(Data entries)

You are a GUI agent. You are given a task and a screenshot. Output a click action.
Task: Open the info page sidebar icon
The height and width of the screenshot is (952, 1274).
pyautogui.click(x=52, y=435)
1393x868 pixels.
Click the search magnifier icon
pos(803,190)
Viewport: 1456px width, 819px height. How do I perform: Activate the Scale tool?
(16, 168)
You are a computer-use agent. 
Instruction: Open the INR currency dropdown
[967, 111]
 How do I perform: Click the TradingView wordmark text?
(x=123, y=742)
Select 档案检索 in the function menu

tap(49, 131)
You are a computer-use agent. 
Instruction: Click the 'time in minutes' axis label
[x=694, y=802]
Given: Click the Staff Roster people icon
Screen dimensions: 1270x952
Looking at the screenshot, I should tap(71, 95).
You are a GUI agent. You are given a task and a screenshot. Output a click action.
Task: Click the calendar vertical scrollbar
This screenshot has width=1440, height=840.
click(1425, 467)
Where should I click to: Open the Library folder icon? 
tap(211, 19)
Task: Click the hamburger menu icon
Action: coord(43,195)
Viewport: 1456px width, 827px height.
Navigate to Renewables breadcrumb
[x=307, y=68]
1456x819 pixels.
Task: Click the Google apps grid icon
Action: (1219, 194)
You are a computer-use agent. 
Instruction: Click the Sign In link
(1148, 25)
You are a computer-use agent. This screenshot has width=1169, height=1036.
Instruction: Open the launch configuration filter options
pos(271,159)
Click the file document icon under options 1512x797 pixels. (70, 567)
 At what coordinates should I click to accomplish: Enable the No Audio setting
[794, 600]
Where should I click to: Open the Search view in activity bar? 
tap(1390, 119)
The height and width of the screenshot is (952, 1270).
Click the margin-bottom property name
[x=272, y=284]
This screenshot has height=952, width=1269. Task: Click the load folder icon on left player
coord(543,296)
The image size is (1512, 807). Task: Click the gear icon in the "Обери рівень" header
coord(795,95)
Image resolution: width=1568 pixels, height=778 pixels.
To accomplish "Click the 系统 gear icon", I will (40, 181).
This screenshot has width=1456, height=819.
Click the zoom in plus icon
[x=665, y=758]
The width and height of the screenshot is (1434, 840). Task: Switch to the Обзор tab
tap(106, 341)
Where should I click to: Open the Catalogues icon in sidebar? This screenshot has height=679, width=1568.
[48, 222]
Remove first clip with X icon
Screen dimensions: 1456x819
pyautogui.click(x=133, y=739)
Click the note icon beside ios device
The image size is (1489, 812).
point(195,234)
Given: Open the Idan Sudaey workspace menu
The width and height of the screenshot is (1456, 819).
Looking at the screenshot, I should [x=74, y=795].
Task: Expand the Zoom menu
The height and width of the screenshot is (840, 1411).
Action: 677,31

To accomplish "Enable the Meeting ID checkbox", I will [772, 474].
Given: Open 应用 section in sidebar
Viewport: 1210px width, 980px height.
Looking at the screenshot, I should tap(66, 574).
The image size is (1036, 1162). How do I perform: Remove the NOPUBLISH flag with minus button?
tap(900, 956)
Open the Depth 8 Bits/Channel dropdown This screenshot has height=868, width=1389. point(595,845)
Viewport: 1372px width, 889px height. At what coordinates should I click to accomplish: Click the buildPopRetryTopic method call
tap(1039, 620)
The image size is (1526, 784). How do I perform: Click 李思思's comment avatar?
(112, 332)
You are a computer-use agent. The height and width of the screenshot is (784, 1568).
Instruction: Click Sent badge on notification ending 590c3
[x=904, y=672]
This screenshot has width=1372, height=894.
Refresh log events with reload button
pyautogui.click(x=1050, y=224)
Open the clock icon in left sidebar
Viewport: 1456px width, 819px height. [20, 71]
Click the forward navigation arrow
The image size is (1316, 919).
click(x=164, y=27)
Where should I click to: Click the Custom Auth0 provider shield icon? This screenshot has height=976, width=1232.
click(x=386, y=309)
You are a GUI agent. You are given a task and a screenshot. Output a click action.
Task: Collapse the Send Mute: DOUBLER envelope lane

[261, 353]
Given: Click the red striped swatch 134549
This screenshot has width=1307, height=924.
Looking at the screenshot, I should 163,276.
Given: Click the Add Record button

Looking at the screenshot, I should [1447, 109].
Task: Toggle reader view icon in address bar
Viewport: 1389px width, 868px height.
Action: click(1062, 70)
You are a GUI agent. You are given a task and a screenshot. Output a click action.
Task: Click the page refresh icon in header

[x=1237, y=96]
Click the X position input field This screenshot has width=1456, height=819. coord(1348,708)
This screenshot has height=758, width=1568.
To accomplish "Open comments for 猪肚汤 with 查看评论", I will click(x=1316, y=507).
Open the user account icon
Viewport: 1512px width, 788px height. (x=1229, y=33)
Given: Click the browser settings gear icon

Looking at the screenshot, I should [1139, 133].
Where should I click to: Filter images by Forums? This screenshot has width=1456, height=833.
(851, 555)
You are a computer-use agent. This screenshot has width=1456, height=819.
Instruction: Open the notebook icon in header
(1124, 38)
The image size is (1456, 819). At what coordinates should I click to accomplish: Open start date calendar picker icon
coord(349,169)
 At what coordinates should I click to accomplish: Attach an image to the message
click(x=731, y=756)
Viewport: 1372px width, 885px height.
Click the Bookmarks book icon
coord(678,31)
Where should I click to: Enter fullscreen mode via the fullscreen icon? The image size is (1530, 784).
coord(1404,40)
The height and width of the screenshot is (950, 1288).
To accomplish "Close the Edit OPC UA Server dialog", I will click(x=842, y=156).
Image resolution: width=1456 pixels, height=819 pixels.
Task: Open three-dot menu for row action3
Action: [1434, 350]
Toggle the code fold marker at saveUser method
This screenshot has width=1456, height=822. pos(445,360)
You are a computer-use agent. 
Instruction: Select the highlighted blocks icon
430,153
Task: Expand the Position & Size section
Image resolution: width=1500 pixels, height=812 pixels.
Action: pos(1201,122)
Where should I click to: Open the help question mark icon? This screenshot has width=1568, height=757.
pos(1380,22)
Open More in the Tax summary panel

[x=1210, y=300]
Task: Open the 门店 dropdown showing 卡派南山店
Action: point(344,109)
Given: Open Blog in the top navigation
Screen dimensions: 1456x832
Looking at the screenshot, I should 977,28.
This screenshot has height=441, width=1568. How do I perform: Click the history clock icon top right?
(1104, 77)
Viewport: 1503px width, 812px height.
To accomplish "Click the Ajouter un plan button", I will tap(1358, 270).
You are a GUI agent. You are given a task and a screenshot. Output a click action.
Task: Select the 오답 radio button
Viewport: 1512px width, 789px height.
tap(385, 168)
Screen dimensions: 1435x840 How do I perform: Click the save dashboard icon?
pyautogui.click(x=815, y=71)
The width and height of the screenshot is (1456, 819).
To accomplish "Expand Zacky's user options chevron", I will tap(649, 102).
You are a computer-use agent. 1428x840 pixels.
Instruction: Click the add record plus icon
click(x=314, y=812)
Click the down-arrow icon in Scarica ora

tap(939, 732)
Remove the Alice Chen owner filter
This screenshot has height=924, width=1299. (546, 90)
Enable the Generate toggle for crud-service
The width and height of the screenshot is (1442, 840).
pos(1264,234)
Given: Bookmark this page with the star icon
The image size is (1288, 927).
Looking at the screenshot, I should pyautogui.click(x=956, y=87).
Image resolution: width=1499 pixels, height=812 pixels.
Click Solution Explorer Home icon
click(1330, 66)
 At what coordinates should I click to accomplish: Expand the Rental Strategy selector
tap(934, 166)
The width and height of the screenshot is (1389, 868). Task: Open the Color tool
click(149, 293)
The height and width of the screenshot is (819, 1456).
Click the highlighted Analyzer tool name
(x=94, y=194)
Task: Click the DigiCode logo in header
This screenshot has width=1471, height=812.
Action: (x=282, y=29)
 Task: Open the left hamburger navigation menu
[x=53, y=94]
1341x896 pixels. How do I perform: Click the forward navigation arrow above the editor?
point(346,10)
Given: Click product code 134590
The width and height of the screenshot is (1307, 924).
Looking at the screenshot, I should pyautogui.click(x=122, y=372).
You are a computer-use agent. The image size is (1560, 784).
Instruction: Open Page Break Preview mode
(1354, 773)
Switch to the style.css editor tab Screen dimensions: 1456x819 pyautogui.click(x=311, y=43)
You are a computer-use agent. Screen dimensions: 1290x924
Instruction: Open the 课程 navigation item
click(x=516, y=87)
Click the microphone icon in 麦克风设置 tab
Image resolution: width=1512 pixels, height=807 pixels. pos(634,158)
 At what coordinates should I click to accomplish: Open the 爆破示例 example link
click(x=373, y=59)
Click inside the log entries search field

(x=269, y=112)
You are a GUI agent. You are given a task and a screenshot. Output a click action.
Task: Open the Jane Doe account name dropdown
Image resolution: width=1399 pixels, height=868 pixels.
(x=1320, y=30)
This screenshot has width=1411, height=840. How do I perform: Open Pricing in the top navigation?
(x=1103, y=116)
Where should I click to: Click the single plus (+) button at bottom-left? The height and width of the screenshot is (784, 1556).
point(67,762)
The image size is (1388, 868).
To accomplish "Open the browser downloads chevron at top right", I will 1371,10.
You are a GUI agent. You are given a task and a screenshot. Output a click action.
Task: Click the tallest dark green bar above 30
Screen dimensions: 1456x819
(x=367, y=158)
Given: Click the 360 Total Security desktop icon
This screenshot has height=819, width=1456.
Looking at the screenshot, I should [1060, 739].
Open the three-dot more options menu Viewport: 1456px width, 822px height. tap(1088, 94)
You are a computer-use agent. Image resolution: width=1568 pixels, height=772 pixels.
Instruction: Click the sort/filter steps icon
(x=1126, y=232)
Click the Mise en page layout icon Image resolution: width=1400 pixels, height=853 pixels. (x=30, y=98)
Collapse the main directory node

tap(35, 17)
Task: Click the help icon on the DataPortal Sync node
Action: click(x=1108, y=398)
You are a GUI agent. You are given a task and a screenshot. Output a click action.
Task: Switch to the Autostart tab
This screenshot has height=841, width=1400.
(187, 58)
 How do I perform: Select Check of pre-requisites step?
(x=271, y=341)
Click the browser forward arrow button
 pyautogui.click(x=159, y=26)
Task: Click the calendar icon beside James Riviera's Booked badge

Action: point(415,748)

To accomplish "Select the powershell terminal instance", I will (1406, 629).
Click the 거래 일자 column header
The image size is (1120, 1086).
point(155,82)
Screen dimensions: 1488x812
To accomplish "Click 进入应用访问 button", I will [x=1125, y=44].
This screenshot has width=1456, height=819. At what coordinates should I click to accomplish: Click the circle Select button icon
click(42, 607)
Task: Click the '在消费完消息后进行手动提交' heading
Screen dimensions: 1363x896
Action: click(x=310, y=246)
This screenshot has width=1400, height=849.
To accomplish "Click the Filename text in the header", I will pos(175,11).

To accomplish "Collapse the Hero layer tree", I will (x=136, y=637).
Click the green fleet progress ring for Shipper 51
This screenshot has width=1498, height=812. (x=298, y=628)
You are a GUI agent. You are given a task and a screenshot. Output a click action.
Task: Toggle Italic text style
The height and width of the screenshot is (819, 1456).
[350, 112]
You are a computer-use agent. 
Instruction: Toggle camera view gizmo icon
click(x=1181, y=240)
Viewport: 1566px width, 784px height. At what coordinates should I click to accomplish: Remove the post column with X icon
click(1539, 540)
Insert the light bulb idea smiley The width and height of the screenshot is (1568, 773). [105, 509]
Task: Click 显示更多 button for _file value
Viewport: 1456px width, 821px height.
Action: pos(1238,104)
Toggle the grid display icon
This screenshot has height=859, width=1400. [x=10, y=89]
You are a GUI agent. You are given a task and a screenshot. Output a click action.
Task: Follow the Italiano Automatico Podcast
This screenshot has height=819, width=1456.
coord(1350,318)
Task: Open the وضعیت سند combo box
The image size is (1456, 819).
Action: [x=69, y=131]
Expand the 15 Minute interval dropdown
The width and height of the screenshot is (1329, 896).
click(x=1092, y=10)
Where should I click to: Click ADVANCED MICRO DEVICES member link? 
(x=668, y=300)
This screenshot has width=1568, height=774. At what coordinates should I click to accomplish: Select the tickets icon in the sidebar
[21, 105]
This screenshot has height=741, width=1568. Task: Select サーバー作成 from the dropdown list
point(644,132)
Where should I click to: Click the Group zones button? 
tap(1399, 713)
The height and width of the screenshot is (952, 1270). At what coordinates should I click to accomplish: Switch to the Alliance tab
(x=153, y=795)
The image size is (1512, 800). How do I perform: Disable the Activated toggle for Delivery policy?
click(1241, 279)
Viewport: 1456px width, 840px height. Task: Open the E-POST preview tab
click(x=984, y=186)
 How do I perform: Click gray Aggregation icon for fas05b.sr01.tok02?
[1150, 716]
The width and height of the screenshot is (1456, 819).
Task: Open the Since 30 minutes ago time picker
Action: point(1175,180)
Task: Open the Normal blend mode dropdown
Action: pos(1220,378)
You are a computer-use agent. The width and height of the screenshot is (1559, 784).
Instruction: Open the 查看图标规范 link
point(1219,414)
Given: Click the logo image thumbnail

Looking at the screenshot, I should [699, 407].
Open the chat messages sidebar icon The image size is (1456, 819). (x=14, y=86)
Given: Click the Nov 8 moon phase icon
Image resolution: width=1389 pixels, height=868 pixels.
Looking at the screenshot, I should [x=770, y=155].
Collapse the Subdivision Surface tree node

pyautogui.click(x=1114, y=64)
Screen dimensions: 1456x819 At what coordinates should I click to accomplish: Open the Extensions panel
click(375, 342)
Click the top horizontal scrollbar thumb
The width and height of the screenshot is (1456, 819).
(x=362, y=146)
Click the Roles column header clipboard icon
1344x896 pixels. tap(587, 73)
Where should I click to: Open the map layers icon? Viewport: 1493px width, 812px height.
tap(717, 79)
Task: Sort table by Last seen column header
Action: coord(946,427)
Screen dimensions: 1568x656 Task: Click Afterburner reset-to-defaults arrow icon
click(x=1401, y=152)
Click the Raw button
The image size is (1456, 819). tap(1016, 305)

■ **TASK TO CARRY OUT**: Looking through the data above, copy out each line in which the string "chevron" occurs.

■ **YOUR SOLUTION**:
To accomplish "Expand Zacky's user options chevron", I will tap(649, 102).
To accomplish "Open the browser downloads chevron at top right", I will 1371,10.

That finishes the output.